§ Texte extrait
· · · · · · ·

C’est une bien longue histoire que le Underground Railroad, ce réseau de chemins de terre qu’empruntaient clandestinement des esclaves fuyant leur condition et voulant se réfugier dans le Nord non-esclavagiste, si possible au Canada. C’était un chemin d’espoir, de liberté qui hélas devenait bien souvent un chemin de souffrances et de déceptions. Ils étaient pourtant bien aidés par des personnes de bonne volonté, principalement Quakers, ces protestants tellement évolués, libres dans leur tête et leur vie et qui étaient les principaux Abolitionnistes. Pour ce Chemin de Fer souterrain fictif on avait un vocabulaire rappelant le réseau ferré avec ses gares (les lieux sûrs) et les chefs de gare qui aidaient sur le chemin. Le Underground Railroad eut cours durant des décennies, jusqu’à la Guerre de Sécession (1861-65).
Cette année, un roman prend une place considérable dans le rappel de cette époque d’esclavage (qu’on aimerait tant être uniquement un drame du passé). Il s’appelle simplement Underground Railroad. Ce roman a raflé plusieurs Prix littéraires prestigieux, grâce à son écriture visuelle et son héroïne tellement touchante. L’originalité est que l’auteur New-yorkais imagine un VRAI chemin de fer souterrain pour passer plusieurs endroits difficiles… Ce roman risque fort de transformer l’imaginaire américain et cette fiction deviendra peut-être, pour beaucoup, une réalité du passé !
Connaissez-vous les quilts codés ?

· · · · · · ·

§ Lignes présentées
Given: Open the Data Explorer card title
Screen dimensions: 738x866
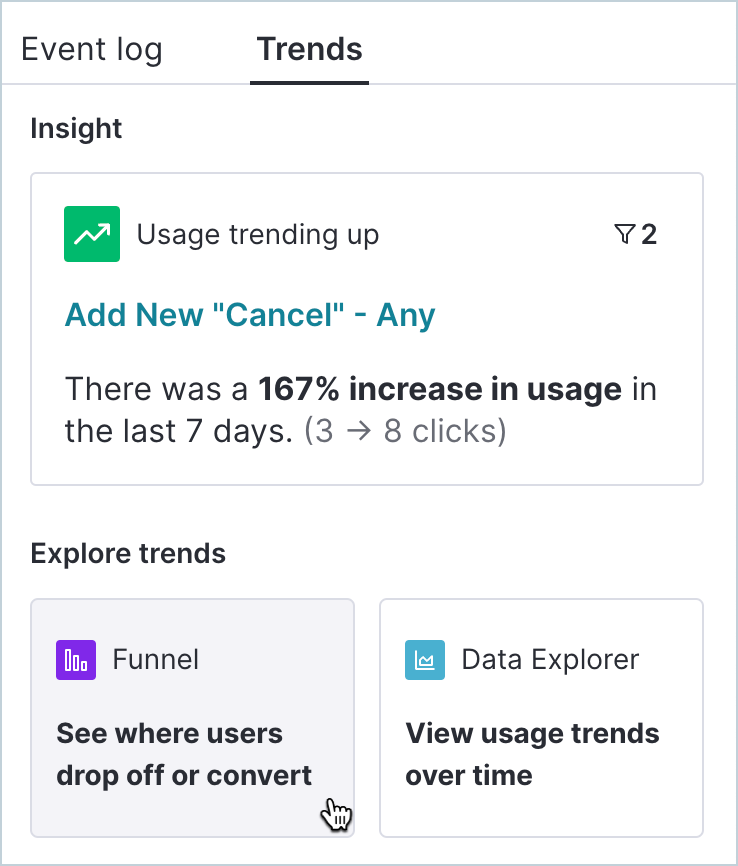Looking at the screenshot, I should point(550,660).
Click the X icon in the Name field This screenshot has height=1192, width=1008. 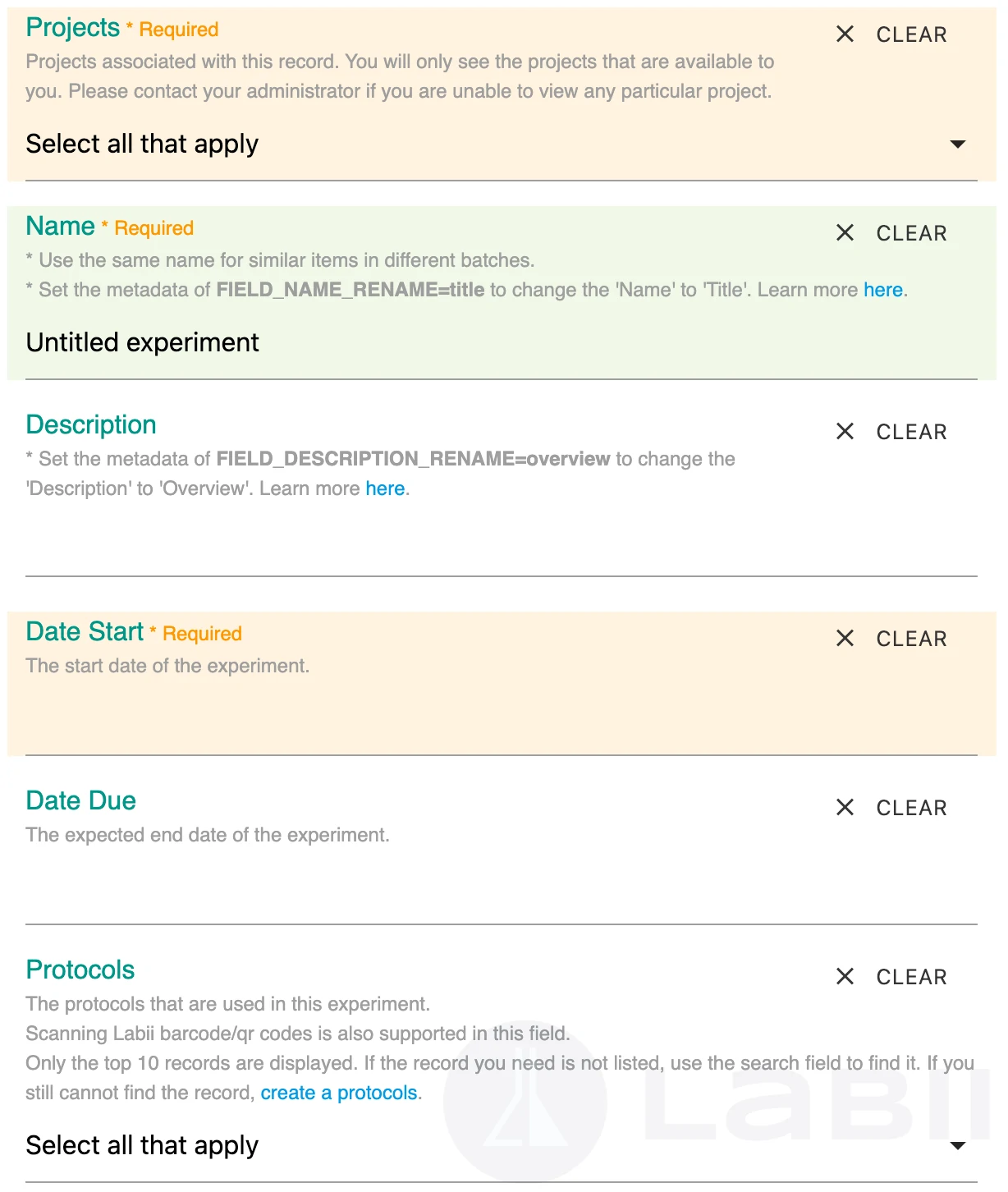coord(845,233)
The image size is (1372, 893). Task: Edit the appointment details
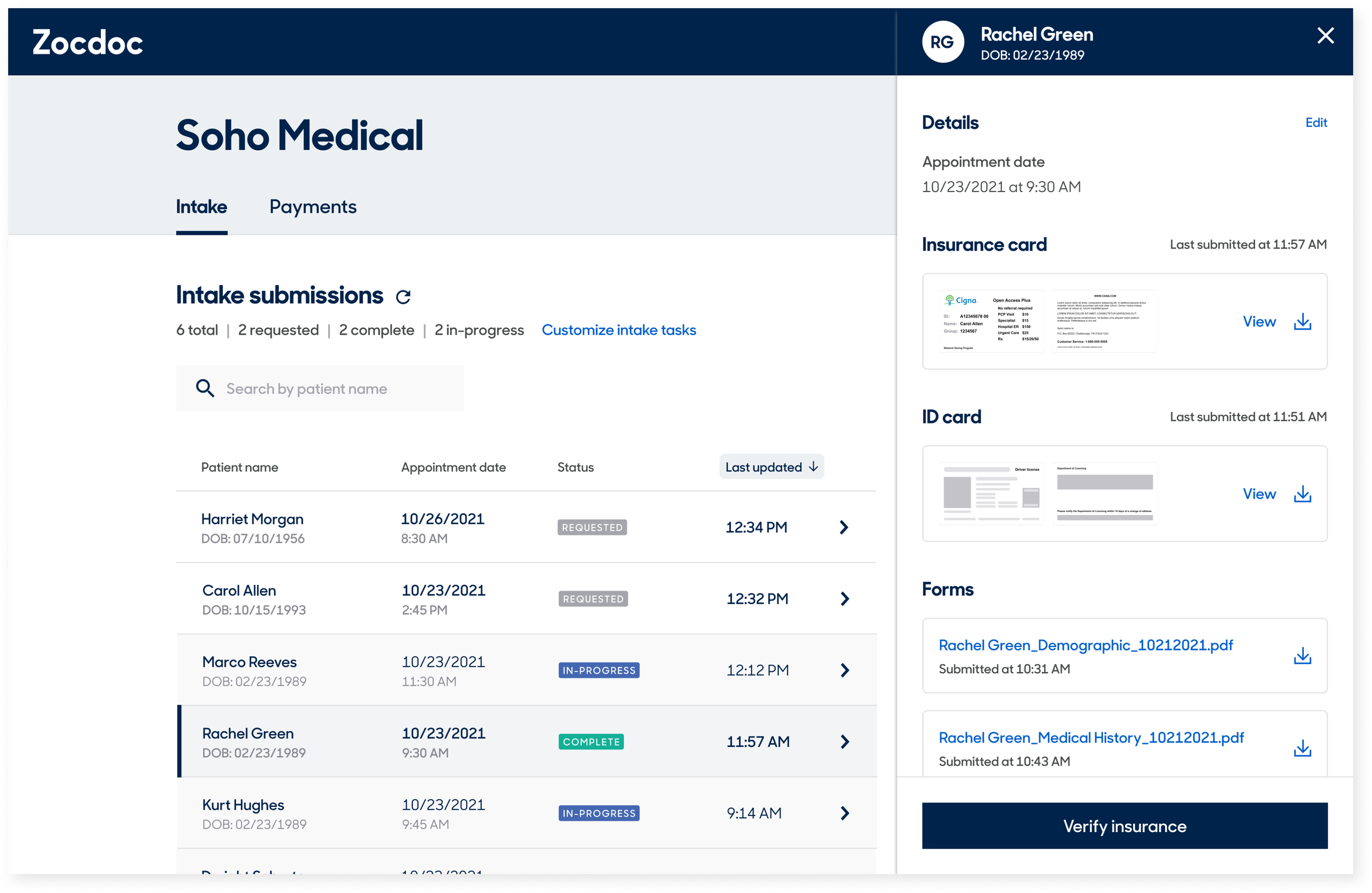pos(1315,123)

· · · · · · ·

§ Série d'exercices
a: Selon le texte sur le Underground Railroad, jusqu'à quel événement ce réseau a-t-il fonctionné ?
b: D'après le texte sur le Underground Railroad, pourquoi le roman intitulé Underground Railroad a-t-il remporté plusieurs prix littéraires prestigieux ?
c: Rédigez la suite du texte sur le Underground Railroad après la question « Connaissez-vous les quilts codés ? ».
Les lignes ne jouent aucun rôle dans cet exercice.

§ Réponses par consigne
a: Il a fonctionné jusqu'à la guerre de Sécession (1861-65).

b: Le roman a remporté ces prix grâce à son écriture visuelle et à son héroïne, que le texte juge particulièrement touchante.

c:
A la fin des années 1990, les magazines de quilting, puis les actualités généralistes, et enfin des livres d’Histoire du niveau Collège racontaient que des quilts mis dehors, comme s’ils étaient aérés sur le fil d’étendage, cachaient des messages codés pour aider les fugitifs à passer les obstacles. Beaucoup veulent encore y croire même si les plus sérieuses historiennes, comme Barbara Brackman ou Christiane Billard en France, sont d’accord pour assurer qu’il n’y a absolument aucune trace de quilt, aucun écrit et surtout que c’était irréaliste, ne serait-ce que parce que certains blocs n’existaient pas encore, mais aussi parce qu’il aurait été bien difficile de faire circuler les infos sur la signification des blocs sans attirer l’attention… Franchement, cette histoire a été crue car elle est très belle et correspond aussi à l’imaginaire américain, on aurait aimé qu’elle fût vraie ! Cette belle histoire, racontée par une femme soutenant qu’elle la tenait de tradition orale de sa famille sur plusieurs générations, provient bien plus probablement de souvenirs de livres d’enfants des années 1980 et en particulier le très mignon Sweet Clara and the Freedom Quilt.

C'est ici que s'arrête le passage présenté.